## Exercise
Please restate each line of the data below exactly. Omit all images.

## Data items
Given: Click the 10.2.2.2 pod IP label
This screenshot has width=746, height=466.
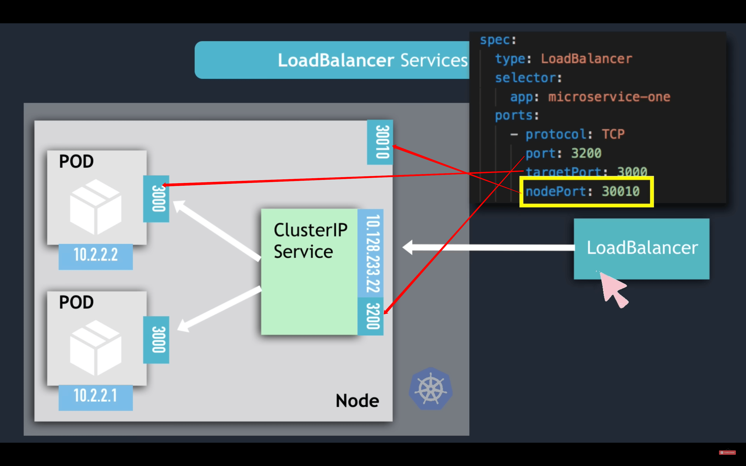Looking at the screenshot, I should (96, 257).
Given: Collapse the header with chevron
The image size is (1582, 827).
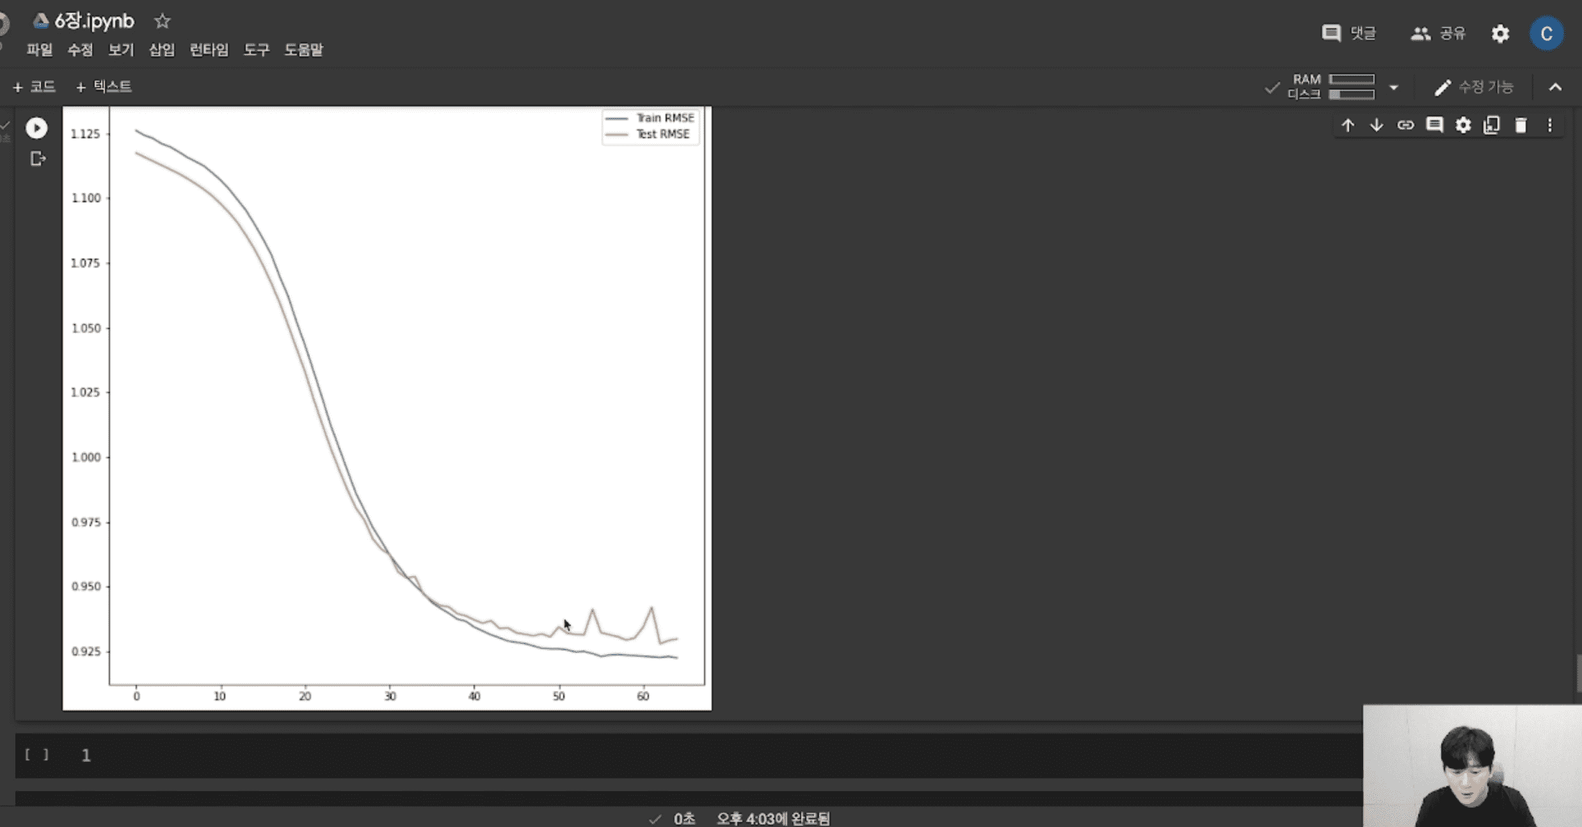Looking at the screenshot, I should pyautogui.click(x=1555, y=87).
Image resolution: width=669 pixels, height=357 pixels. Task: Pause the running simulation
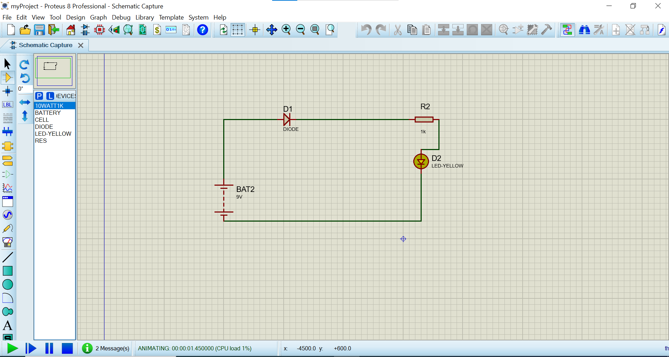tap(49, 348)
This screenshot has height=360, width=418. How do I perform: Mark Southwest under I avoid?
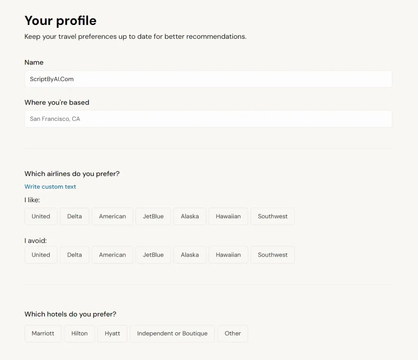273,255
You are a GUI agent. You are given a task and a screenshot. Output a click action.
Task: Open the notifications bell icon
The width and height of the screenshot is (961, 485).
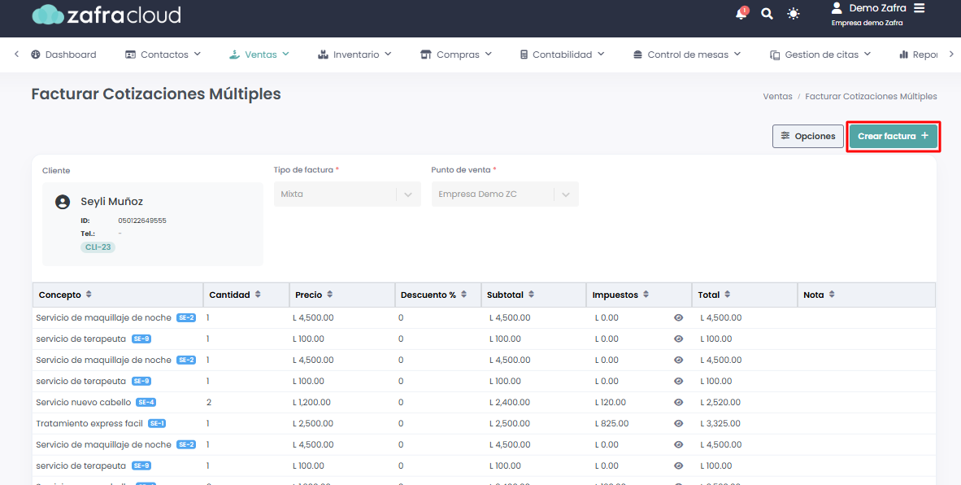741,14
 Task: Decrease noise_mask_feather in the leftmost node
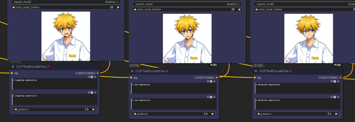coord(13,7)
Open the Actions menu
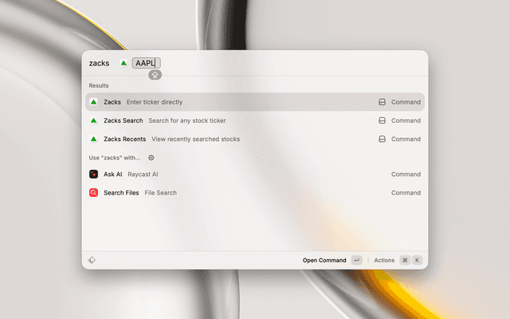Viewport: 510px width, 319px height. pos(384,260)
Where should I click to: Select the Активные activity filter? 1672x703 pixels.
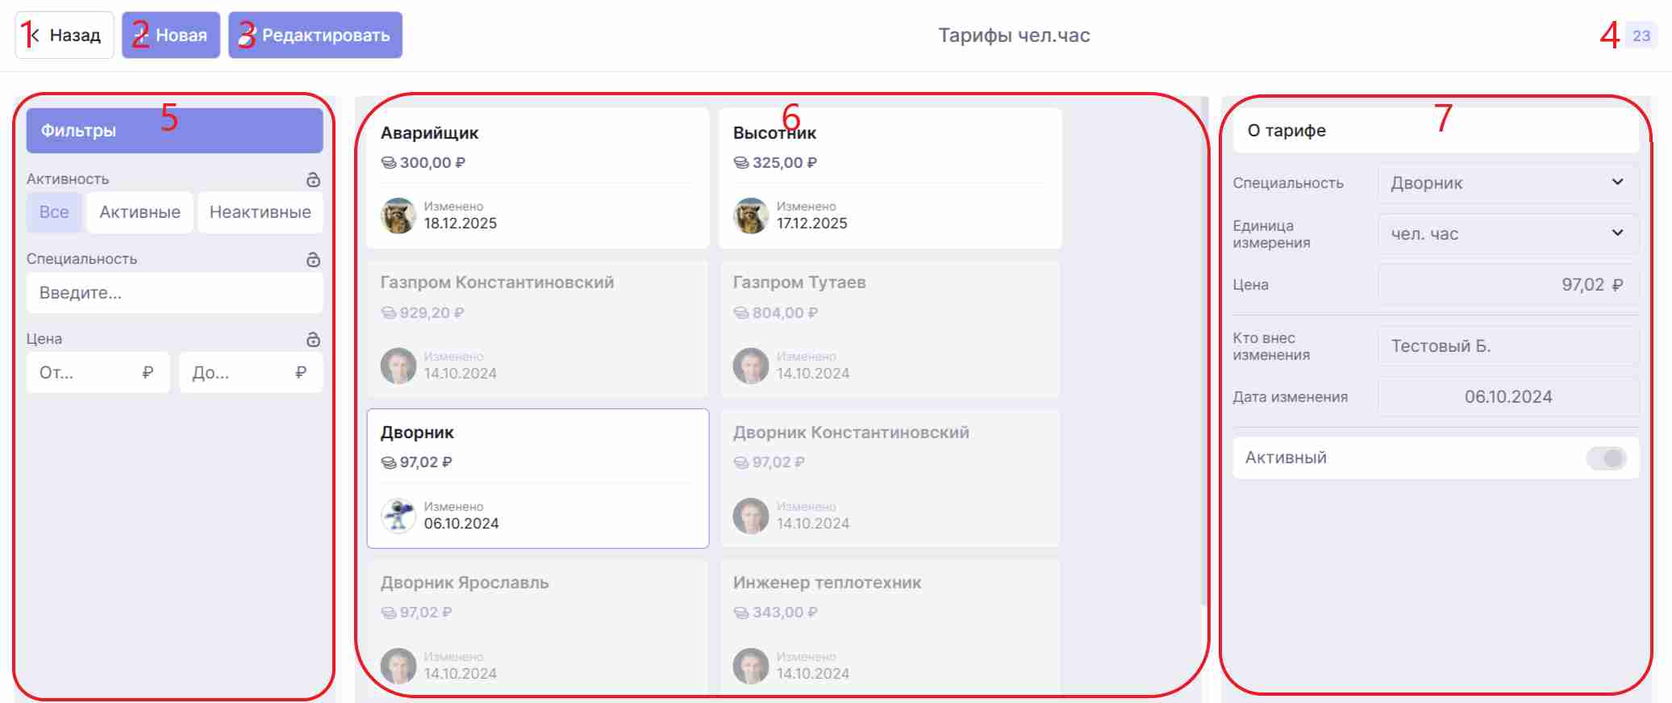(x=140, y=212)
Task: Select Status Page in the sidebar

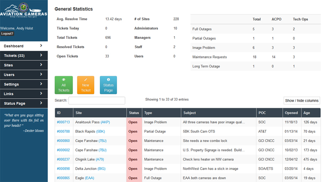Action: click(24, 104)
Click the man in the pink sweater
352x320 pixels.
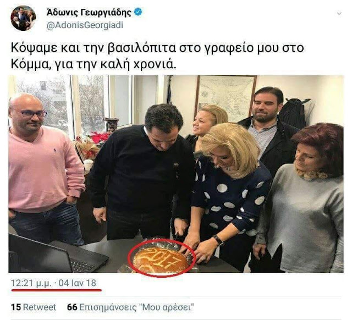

## Result of this exercise
Given: Click the 10.2.2.2 pod IP label
This screenshot has width=746, height=466.
Looking at the screenshot, I should (96, 257).
Given: Collapse the header with chevron
The image size is (1582, 827).
Looking at the screenshot, I should pyautogui.click(x=1555, y=87).
Image resolution: width=669 pixels, height=357 pixels. Task: Pause the running simulation
tap(49, 348)
This screenshot has height=360, width=418. How do I perform: Mark Southwest under I avoid?
273,255
You are a GUI agent. You are given a task and a screenshot. Output a click action.
Task: Open the notifications bell icon
The width and height of the screenshot is (961, 485).
741,14
 Task: Decrease noise_mask_feather in the leftmost node
coord(13,7)
Open the Actions menu
Viewport: 510px width, 319px height. pos(384,260)
Where should I click to: Select the Активные activity filter? 1672x703 pixels.
(x=140, y=212)
Task: Select Status Page in the sidebar

Action: click(24, 104)
Click the man in the pink sweater
352x320 pixels.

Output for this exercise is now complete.